══ TEXT PROVIDED
Crystallization of glass-forming liquids: Thermodynamic driving force

The most general and accurate expressions for the thermodynamic driving force of critical cluster formation are derived employing both the classical and the generalized Gibbs approaches for the description of thermodynamic aspects of crystal nucleation and growth. The thermodynamic driving force of critical cluster formation in the form as applied commonly in classical nucleation theory can be obtained as a limiting case in both approaches introducing certain first-order approximations (truncated at first-order terms Taylor expansion with respect to pressure and temperature, incompressibility of the crystal phase). It is shown that in such approximation the thermodynamic driving force of crystallization has a maximum at the Kauzmann temperature. Improvements of the accuracy of the approximations by extending the Taylor expansion to second-order terms lead to negligible corrections for the thermodynamic driving force provided Gibbs classical treatment is employed. However, significant variations compared to the classical predictions are possible once the generalized Gibbs approach is utilized appropriately accounting for changes of the bulk state parameters of the critical clusters in dependence on the degree of undercooling. Supplemented by a generalization of the Stefan-Skapski-Turnbull relation, sketched briefly here and described in detail in an accompanying paper, the results give a new tool for the description of crystal nucleation and growth processes going considerably beyond the classical theory. (C) 2016 Elsevier B.V. All rights reserved.
════
TASK REQUIREMENTS:
• A. Using the crystallization abstract, decide whether each statement agrees with it, answering yes or no and quoting the deciding words: (i) Under the first-order approximations, the driving force of crystallization is greatest at the Kauzmann temperature. (ii) With Gibbs classical treatment, carrying the Taylor expansion to second-order terms brings large corrections to the driving force. (iii) The generalization of the Stefan-Skapski-Turnbull relation is worked out in full within this abstract.
• B. According to the crystallization abstract, which two approaches are used to derive the expressions for the thermodynamic driving force of critical cluster formation?
══ GIVEN INFORMATION
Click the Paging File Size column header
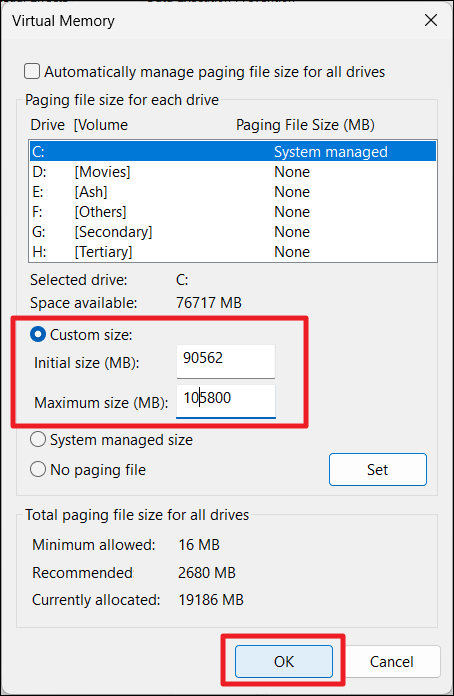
════
WRITTEN RESPONSES:
• A.
(i) Yes: "in such approximation the thermodynamic driving force of crystallization has a maximum at the Kauzmann temperature"
(ii) No: "lead to negligible corrections for the thermodynamic driving force provided Gibbs classical treatment is employed"
(iii) No: "sketched briefly here and described in detail in an accompanying paper"

• B. The classical Gibbs approach and the generalized Gibbs approach.